Woah there, Bucky! I can just see it now-deer, rabbits and other creatures of the wild seeing the “fruit” on the vine, tasting it, and developing a taste for it. Next thing you know, the sparrows and robins are flying down the chimney looking for fresh baby meat, prairie dogs are traveling in packs and attacking little old ladies, and the elk decide it’s “Human Season”. :smiley:

Well, then we simply give the pork chop venomous jellyfish tentacles to deter predators.

You know what IS the problem? Establishing that pigs, or indeed any living thing, does or doesn’t suffer. Whose word are we going to take on that? The farmers? Mr. Hired Scientist’s?

Personally, I feel that if an organism has a brain higher developed then a [del]chicken[/del], [del]bug[/del], protozoa, it can suffer. It all becomes a matter of degrees.

Ha, WhyNot. I’m a bit slow; I catch up on reading only after posting.

I’m not sure your gut reaction is the same one I described. The publics’ reaction to gm soy, stage one, was never about the ethics in reagard to the soy plant itself. I guess most people would have found it too silly to debate a plants well being. I would, too.

Your gut response IS about what is done to the pig, and frankly, my gut is right there with you.

Okay, I’ve taken a stance. Untill pig meat can be grown in a vat, without the pig’s brains and hormones involved, I’m against making and marketing zombie pig meat.

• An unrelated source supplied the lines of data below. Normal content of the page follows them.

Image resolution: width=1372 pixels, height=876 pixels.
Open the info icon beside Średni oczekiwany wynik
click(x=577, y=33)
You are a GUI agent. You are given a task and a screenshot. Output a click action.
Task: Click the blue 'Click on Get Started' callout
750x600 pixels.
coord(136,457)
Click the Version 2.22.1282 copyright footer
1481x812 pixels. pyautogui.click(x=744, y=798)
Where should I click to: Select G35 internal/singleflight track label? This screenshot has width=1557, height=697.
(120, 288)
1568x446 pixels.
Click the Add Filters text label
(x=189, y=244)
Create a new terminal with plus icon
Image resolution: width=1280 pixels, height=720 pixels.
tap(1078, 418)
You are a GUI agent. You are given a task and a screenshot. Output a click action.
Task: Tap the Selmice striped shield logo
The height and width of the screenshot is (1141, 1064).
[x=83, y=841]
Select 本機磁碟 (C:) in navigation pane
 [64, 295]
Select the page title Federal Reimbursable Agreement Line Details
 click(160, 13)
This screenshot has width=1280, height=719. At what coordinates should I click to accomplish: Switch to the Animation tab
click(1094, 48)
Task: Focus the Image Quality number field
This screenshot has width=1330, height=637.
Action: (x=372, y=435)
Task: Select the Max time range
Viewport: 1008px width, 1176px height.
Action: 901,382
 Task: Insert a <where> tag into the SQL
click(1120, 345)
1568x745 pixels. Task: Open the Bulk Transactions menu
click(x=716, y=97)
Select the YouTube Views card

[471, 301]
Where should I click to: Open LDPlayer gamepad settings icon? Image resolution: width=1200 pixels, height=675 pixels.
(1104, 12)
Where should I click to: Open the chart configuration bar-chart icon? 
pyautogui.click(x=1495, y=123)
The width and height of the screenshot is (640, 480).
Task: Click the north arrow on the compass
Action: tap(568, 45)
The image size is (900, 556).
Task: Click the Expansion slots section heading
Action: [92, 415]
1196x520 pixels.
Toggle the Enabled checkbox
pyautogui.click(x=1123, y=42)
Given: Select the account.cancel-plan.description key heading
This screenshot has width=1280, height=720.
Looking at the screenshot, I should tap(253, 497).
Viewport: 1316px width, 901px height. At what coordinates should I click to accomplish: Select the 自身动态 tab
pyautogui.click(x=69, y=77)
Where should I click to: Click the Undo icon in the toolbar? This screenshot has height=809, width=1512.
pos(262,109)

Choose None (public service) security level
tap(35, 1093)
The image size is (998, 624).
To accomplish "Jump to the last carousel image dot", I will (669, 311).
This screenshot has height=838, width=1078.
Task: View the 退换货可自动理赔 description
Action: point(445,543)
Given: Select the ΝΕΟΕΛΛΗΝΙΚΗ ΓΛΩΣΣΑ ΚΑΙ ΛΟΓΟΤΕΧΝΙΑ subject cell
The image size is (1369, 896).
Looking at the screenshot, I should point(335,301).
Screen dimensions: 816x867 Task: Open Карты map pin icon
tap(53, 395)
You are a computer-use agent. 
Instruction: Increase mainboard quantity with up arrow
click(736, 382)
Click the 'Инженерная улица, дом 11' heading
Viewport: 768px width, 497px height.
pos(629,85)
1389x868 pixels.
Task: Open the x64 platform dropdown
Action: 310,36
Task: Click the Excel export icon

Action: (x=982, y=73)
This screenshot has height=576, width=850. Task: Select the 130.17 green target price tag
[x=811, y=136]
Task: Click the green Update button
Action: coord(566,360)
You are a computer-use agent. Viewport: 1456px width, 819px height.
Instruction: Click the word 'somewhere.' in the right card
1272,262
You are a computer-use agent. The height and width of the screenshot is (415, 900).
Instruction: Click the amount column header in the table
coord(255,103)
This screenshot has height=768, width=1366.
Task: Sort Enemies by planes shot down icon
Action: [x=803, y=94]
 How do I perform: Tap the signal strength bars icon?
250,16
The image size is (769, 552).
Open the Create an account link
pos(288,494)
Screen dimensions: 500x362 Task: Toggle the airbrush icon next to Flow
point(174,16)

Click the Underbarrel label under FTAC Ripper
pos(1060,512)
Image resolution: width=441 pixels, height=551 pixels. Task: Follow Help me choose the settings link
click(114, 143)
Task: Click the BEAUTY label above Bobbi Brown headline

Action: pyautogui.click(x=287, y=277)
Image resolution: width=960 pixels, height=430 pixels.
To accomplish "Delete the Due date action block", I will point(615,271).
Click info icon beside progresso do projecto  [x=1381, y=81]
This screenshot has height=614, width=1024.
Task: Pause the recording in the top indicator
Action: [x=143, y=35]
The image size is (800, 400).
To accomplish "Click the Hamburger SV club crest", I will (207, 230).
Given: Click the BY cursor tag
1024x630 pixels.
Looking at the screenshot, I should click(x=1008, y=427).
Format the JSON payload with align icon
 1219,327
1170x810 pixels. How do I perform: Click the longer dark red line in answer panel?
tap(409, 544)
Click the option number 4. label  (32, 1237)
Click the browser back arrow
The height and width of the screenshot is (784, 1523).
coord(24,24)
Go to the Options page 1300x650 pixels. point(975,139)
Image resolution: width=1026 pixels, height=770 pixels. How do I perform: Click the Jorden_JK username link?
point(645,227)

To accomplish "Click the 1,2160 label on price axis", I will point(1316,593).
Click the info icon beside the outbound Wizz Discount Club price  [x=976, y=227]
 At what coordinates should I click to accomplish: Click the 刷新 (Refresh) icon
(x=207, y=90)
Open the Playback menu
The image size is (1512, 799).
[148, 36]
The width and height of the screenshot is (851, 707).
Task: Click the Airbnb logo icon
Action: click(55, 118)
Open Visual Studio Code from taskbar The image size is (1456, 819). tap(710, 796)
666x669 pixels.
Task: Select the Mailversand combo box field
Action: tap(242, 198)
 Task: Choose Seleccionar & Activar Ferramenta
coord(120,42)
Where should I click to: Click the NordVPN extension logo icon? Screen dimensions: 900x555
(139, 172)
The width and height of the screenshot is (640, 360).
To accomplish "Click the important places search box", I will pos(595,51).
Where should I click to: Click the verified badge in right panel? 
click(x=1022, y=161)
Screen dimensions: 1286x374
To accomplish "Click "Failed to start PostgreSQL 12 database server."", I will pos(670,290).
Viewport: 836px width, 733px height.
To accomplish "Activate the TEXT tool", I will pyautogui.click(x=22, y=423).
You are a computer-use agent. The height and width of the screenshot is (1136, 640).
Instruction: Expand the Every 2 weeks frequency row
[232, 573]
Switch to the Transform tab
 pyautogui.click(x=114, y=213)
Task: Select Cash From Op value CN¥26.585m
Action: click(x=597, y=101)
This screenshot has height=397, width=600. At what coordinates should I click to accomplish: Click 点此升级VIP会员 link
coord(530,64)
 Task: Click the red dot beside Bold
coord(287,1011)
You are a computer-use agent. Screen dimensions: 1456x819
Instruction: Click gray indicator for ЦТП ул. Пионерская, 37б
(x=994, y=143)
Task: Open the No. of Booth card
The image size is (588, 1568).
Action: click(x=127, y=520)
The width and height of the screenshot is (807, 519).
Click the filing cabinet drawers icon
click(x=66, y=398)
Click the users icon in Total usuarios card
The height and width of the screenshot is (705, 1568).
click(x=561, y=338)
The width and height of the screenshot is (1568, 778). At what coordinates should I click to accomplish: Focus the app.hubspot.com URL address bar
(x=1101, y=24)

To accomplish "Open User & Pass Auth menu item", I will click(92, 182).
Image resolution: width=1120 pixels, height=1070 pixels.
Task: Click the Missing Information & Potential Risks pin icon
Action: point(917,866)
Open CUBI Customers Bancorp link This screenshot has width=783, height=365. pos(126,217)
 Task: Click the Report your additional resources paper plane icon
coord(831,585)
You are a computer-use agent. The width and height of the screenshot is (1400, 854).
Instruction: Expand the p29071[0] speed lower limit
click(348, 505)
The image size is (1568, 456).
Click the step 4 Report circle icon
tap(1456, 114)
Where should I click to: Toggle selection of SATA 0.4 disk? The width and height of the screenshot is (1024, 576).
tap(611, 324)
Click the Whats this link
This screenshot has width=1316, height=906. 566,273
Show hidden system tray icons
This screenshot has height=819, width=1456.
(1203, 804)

Now, would I be against industrial farming if all the pigs were high on morphine and heroin all the time?

Yeah, that’s why I put an “if” there. I’m not convinced we can create a pig that doesn’t suffer and I’m not convinced that if we can we are able to tell for sure. But on the ethical side of it, I’m straight on the side of “if the pig doesn’t suffer, it’s all right by me”.

The english thought they were poisonous (due to their acidity leaching the lead from their pewter plates and giving eaters fatal lead poisoning), but it seems nobody else had a problem with them.

(Oh, and if I’m going to be eating pig anyway, I don’t mind if the thing doesn’t suffer between the sty and my plate.)